## HOW TO COMPLETE THIS TASK
Retype all entries exactly, skipping pictures.

## EXERCISE MATERIALS
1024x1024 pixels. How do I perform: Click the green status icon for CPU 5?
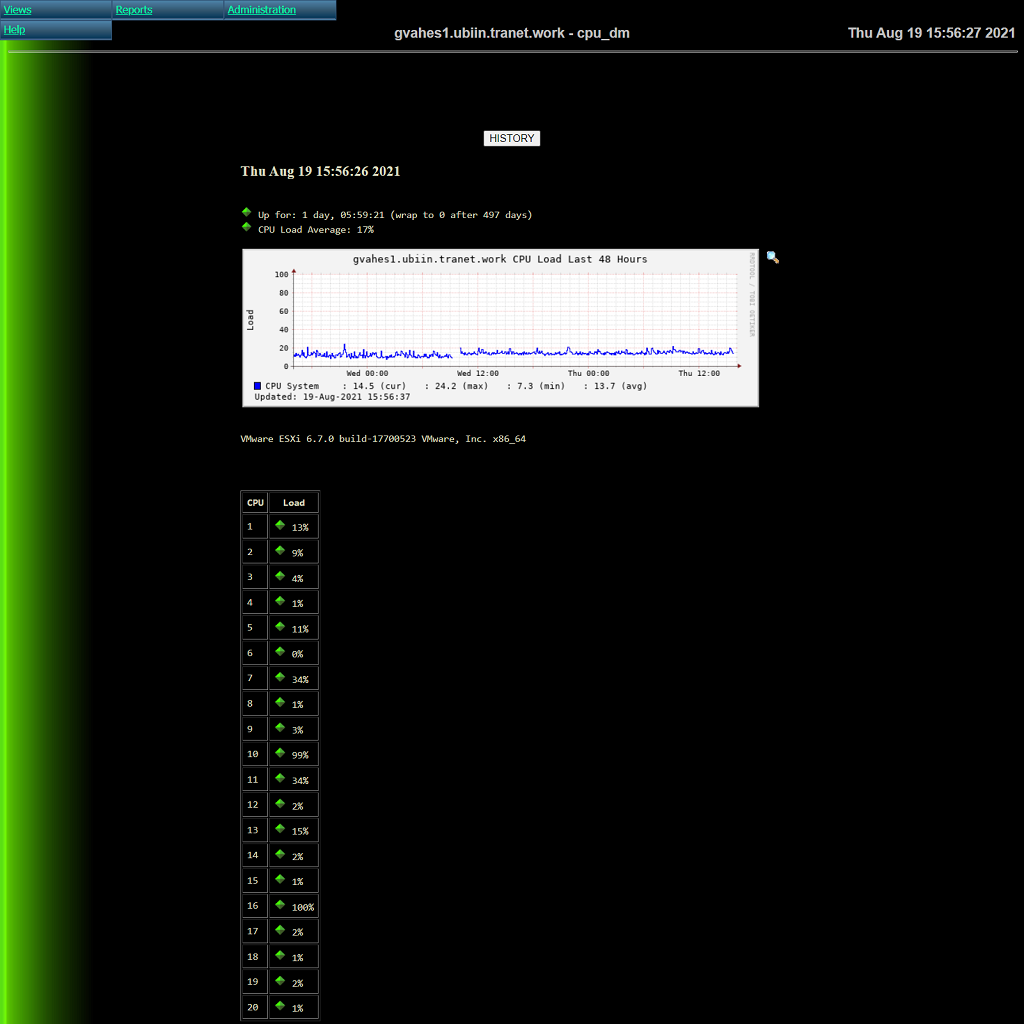[280, 626]
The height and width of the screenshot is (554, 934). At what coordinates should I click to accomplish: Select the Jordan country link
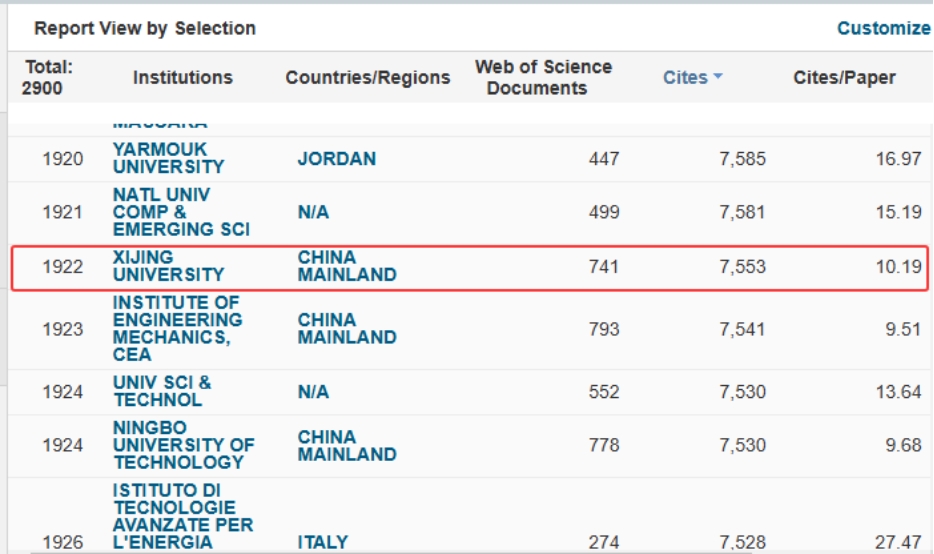click(337, 159)
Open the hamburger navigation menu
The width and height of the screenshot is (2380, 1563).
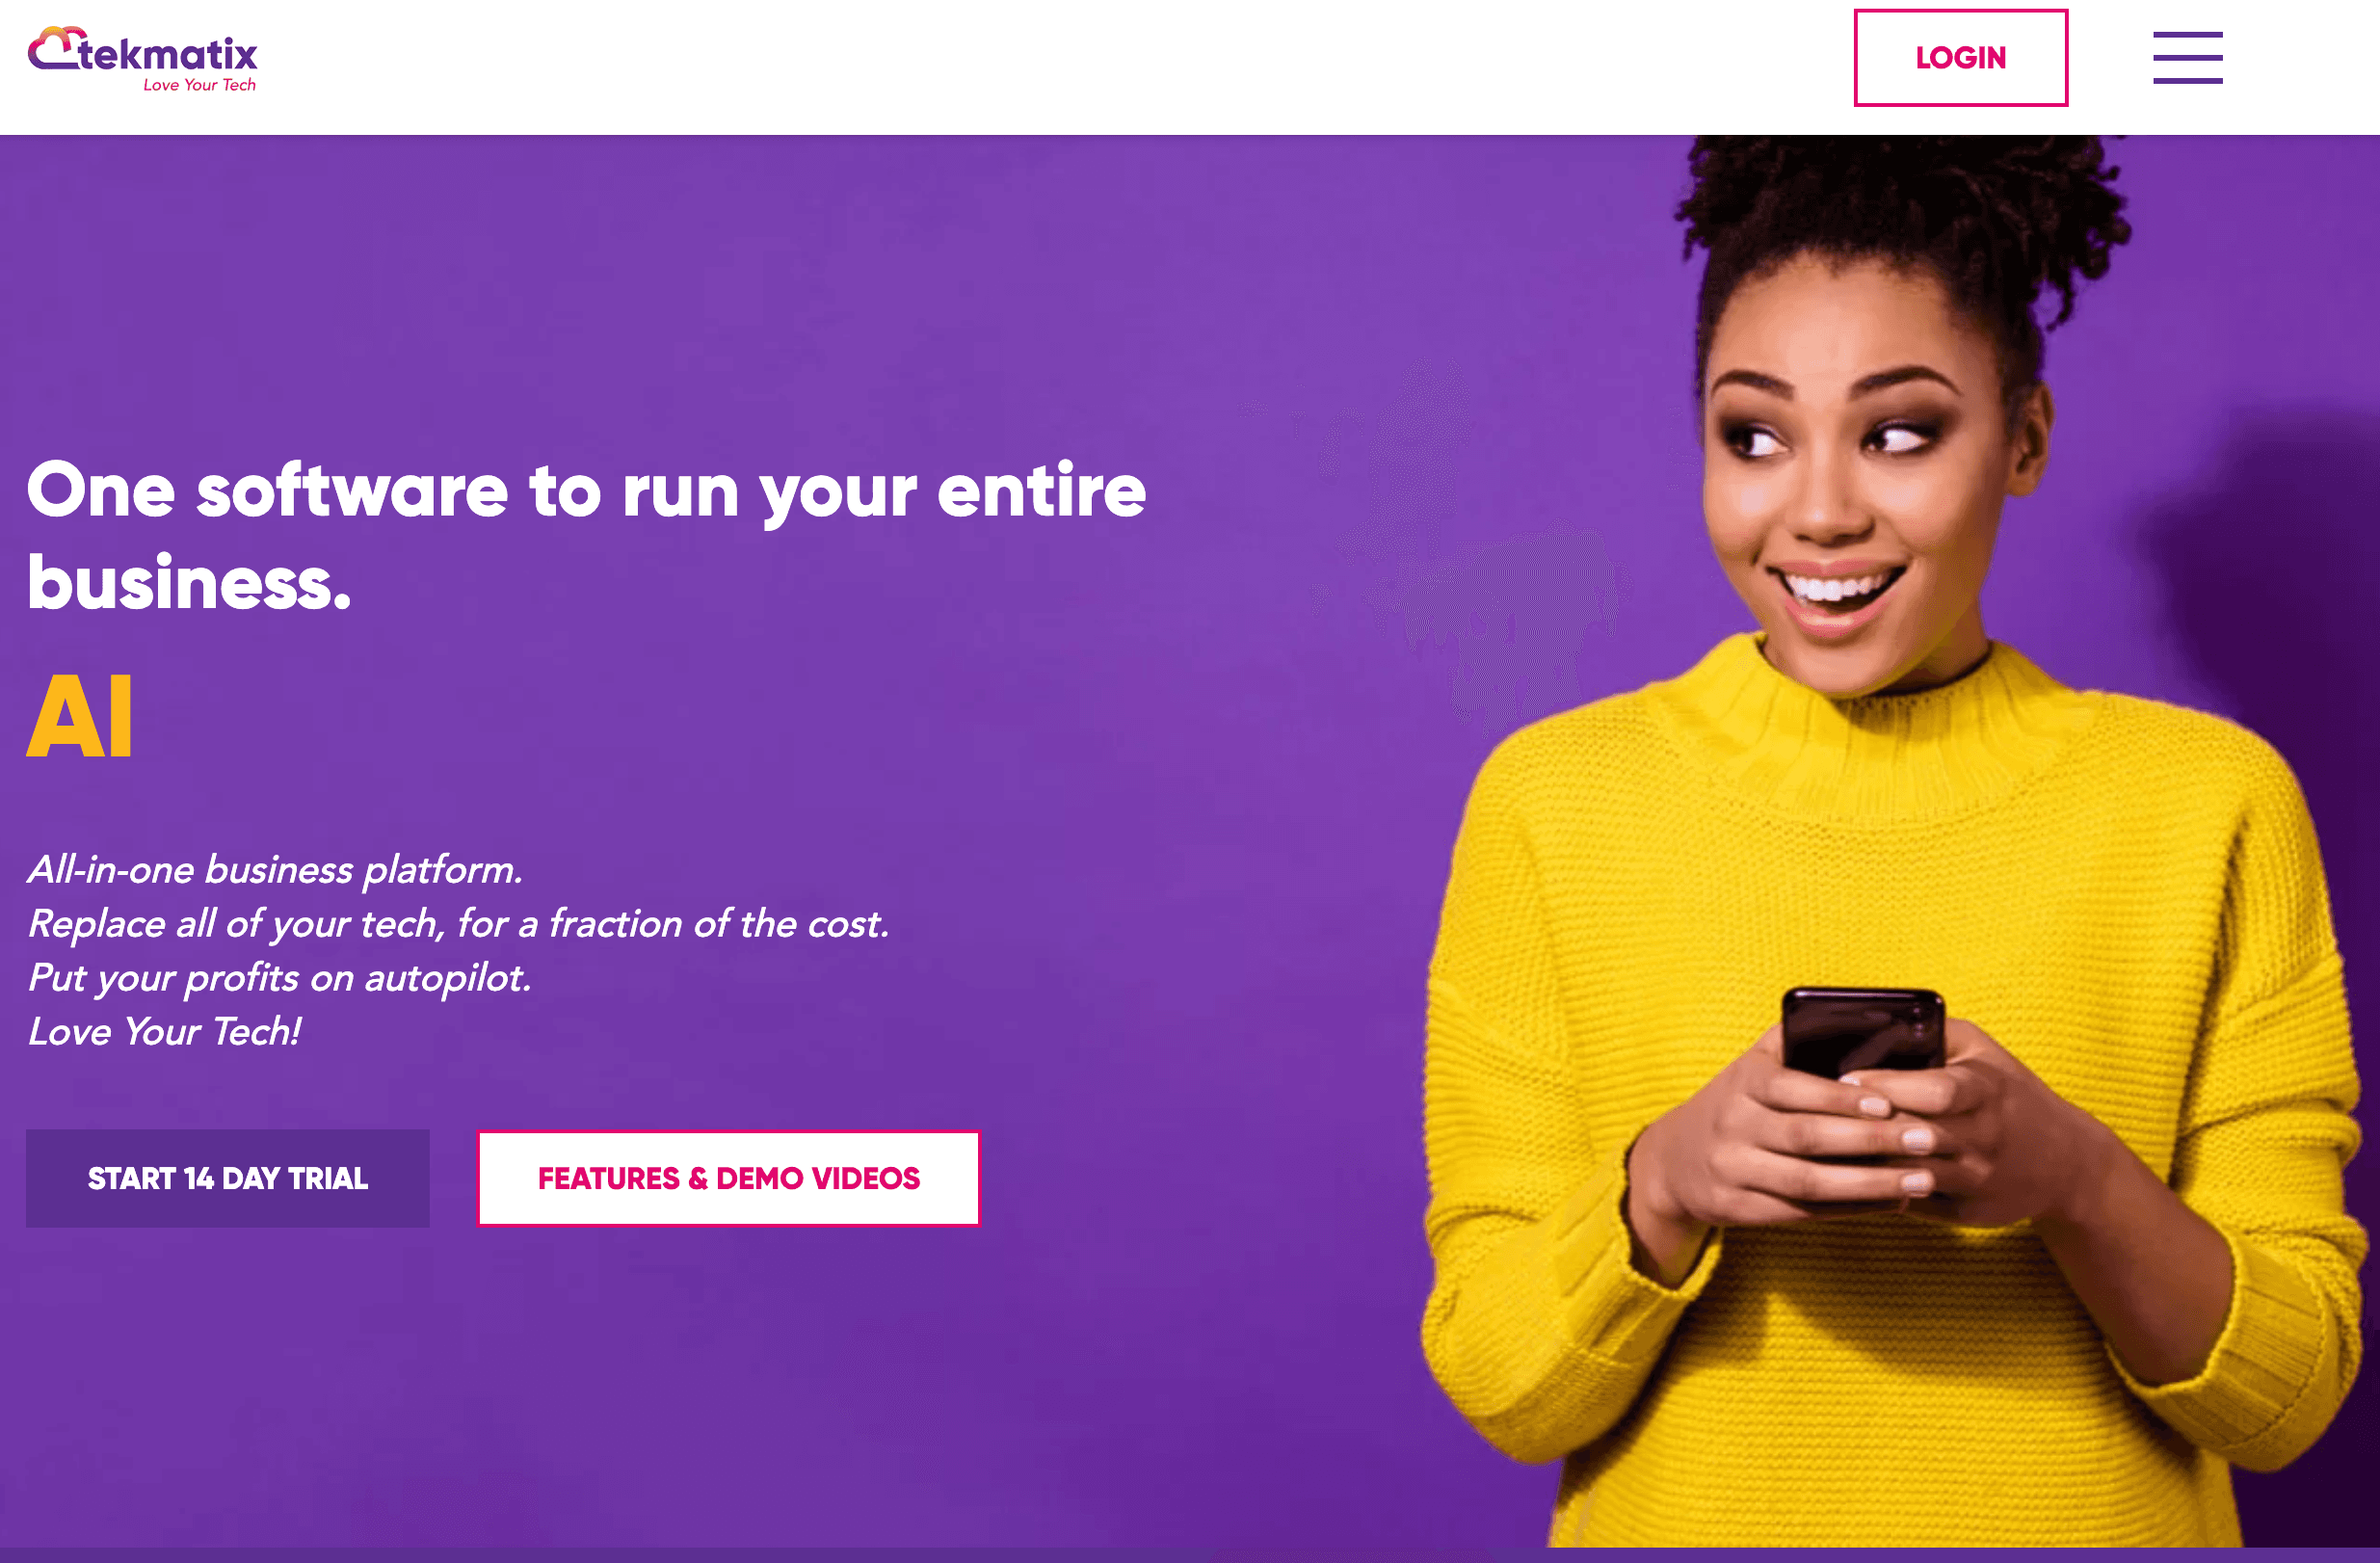point(2187,58)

## ANSWER BOX
1024x1024 pixels. How do I perform: Click the green status icon for CPU 5?
[280, 626]
The height and width of the screenshot is (554, 934). At what coordinates should I click to accomplish: Select the Jordan country link
click(337, 159)
Open the hamburger navigation menu
The width and height of the screenshot is (2380, 1563).
point(2187,58)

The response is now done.